The Siding: Attachment.
Have you hired local youth or young adults into relevant positions within your organization? They must have local high school experiences and direct interaction with young people, and relevant training.
The Front Door: Relevance.
Does your organization have great programs relevant to youth in your area? They need a variety of educational, social, recreational, and other opportunities to be who they are, and to feel seen by your organization.
The Interior Design: Fun.
Do staff provide purely fun and social activities with no hidden agenda of selling them other programs or your organization’s goals? Do they fuse fun into the regular operating activities of the program?
The Yard: Broadening.
Do your youth programs connect young people beyond just your programs for them? Do they have opportunities to learn or play with adults, participate in community conversations, or do substantive activities with diverse community members?
The Sidewalk: Building.
No matter what your goals are, does your program seek to acknowledge the skills and knowledge young people already have and build upon them?
This is what has worked for the organizations CommonAction has worked with as we’ve founded more than 100 Youth Voice projects and programs in communities around the world.
What doesn’t work is using the same thinking that created the problem of youth disengagement to try to engage Youth Voice in your program or organization. Everything you’re doing is surely a necessary part of positive youth development, but just continuing on that pathway isn’t enough. Youth programs and youth-serving organizations cannot just be about any one issue anymore, and everyone has to focus on youth engagement. Engaging Youth Voice is a prime avenue to youth engagement. However, without these building blocks in place, young people will not be with you.

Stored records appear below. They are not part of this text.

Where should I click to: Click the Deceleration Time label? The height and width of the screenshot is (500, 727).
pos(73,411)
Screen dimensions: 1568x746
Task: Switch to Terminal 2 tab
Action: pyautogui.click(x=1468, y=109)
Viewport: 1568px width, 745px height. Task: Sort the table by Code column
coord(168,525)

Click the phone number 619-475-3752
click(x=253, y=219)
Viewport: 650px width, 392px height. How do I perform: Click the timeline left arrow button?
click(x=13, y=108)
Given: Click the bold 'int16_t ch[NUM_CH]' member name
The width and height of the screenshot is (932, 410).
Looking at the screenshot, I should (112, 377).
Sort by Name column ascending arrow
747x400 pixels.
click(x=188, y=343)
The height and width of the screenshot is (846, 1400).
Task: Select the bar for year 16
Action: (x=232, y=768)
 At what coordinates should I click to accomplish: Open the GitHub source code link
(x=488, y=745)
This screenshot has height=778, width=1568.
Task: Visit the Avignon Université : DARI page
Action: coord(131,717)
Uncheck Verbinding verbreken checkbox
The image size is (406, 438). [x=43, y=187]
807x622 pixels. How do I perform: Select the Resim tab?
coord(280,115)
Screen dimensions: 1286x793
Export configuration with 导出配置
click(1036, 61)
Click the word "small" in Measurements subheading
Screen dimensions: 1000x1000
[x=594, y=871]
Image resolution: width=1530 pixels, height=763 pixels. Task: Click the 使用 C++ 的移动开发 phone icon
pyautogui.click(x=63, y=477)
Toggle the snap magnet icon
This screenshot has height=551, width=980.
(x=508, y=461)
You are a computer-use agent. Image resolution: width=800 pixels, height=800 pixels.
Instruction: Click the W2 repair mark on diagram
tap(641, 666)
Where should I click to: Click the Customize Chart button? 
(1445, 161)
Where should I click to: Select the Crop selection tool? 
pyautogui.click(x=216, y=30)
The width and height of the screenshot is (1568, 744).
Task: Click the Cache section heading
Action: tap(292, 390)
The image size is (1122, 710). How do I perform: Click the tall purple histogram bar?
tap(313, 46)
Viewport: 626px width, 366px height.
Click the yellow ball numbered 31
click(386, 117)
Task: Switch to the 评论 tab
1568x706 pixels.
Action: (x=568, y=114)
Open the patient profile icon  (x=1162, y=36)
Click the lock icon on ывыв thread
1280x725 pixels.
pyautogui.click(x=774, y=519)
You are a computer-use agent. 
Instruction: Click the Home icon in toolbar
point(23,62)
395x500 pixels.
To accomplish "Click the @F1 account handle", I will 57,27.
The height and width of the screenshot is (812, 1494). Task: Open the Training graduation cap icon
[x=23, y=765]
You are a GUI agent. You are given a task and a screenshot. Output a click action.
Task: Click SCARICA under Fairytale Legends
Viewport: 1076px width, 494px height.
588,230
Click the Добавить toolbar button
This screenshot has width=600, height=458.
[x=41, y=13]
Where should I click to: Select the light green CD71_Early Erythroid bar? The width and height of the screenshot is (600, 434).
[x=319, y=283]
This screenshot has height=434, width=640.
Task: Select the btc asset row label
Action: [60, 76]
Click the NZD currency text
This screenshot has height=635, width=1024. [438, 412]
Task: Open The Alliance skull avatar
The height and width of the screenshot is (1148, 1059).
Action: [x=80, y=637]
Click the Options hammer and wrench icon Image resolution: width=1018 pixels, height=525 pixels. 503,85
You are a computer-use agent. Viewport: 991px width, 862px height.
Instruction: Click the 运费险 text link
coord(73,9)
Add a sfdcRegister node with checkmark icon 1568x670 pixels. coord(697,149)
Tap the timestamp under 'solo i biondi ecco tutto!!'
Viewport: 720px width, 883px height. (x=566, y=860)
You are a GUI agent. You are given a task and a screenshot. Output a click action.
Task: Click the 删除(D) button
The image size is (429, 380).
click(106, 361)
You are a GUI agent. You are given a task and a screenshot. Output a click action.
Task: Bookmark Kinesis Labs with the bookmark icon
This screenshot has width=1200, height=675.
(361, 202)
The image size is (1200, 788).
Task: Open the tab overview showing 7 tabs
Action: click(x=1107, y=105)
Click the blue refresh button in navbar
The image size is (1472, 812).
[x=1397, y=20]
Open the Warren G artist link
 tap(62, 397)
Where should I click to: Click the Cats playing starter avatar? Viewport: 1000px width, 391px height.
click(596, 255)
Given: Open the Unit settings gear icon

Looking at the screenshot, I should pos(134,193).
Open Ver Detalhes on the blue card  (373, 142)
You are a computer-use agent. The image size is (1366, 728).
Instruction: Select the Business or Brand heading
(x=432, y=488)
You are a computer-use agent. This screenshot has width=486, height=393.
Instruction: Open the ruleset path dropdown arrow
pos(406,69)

Finally, lead by example. Young people are watching everything you do right now, no matter who you are or what you do within your organization, community, or throughout your life. If you’re an aloof executive director who doesn’t make time to connect with youth in your organization’s programs, youth in your program will be that way too. If you’re a hyper-busy program worker with too much on their plate and little support, young people in your program will know that. So check yourself and lead by example.
Every program and organization can successfully engage Youth Voice, and its our ethical responsibility to do that. What are you gonna do today?!?
Changing our minds is necessary for successful youth engagement in schools and communities. Coming to understand the absolute dire necessity for youth engagement and understanding the inherent ethical demands therein is essential for everyone. This is particularly true for adults who work with and for young people everyday, including parents, teachers, youth workers, politicians, and others.
However, this strong personal transformation isn’t systematic or necessarily sustainable. Despite many well-meaning adults’ interest in engaging young people, they don’t have reliable structural and cultural supports within their environments to ensure their efforts have the impact they could or should have. Instead, students leave the classroom of one well-intended teacher only to face six others throughout the day where teachers aren’t committed to student/adult partnerships. Or the homeless youth voice project that empowered those youth has no follow-up once those youth have secure places to live, and so on.
The reality of these situations is that we have little puddles of youth engagement in the world today. There are some communities where those puddles for ponds, and only a couple where those ponds forms lakes. However, there are oceans of separation between these adult allies of children and youth, and we need something more.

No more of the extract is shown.